Predatory sharks too tough for Toothless Tigers!
The UN must genuinely desire change; its purpose becomes meaningless, leaving the hopes of billions hanging by a thread, subject in perpetuity to the whims of tyrants and despots
Published: 03:05 PM,May 02,2026 | EDITED : 07:05 PM,May 02,2026
Reflection upon global events and personalities is debilitating, isn’t it? It’s alarming, depressing, and just so difficult to get your head around, isn’t it?
The current Middle Eastern reality, the anxiety for the nations on the doorstep of the Iranian-American conflict, including Oman, is so surreal, because they are all the ‘meat in someone else’s sandwich,’ with so little influence upon what happens next, in their own ‘backyard,’ sleeping uneasily, while the architect of it all, President Trump, sleeps like a baby, safe as houses, snug as a bug, half a world, 10,600 km away...
It is political, social and philosophical madness, but maybe demonstrates how irrelevant the United Nations has become? Although founded with the objective of world peace and giving itself a charter that would enable third party peacekeeping to reduce conflict, it hasn’t covered itself in glory, and is usually seen as a ‘toothless tiger,’ certainly by this cynical generation.
Opinion about the UN has always been diverse, with Iraq’s Mohammed Saeed Al Sahaf during the Iraqi conflict, ranting that the UN sought only to prostrate itself before America, while Mahmoud Ahmadinejad, the former president of Iran (2005-13), blames the UN for contributing to the issue of Palestinian rights in Gaza not being resolved.
Surprisingly, a former US ambassador to the UN (1999-2001), Richard Holbrooke, from a different perspective, supports reform, feeling that it is “indispensable, but deeply flawed,” due to its reliance on America.
The UN, however, emasculated itself within Article 27 (3) of its original charter, which enables any one of the permanent members of the UN Security Council’s ten nations, being China, France, Russia, the USA and the UK, to veto resolutions being sought demanding action against miscreants.
In doing so, ‘friendly’ nations can, and do, veto sanctions if they have an overriding self-interest. Also, incredibly, those same paragons of security can veto action to prevent punitive action against themselves, as Russia did in 2022, when they were attacking Ukraine.
The UK sought, through First Secretary Phillip Reed, speaking to the UN on April 26, 2023, for them to use the veto “responsibly, to avoid and resolve conflict.”
He also pointed to China and Russia vetoing North Korea’s May 22, 2022, launch of intercontinental ballistic missiles, and on July 22, 2022, when Russia again flexed its veto, this time to deny humanitarian aid to four million starving Syrians, in demanding responsibility and accountability from the Security Council.

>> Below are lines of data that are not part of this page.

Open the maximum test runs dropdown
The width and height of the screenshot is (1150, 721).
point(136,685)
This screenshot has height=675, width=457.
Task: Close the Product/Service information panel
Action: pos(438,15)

Nepotism, however, in international politics, is a card played cynically by the ‘sharks’ of the ‘top table.’
Otherwise, Emperor Haile Selassie, who led Ethiopia’s emergence until overthrown in 1974, exhorted the UN for expressing “the noblest ambitions of man,” while Kofi Annan, its secretary-general from 1997 to 2006, said that mankind, needing “a common destiny,” was the reason for the UN. Maybe the current leader of the UN, Antonio Guterres, has the right attitude, agreeing that the world faces conflict, inequality and intolerance, says, “we have the tools, and the wealth... all we need is the will.”
And that is where I find myself.
The United Nations must genuinely desire change; its purpose becomes meaningless, leaving the hopes of billions hanging by a thread, subject in perpetuity to the whims of tyrants and despots.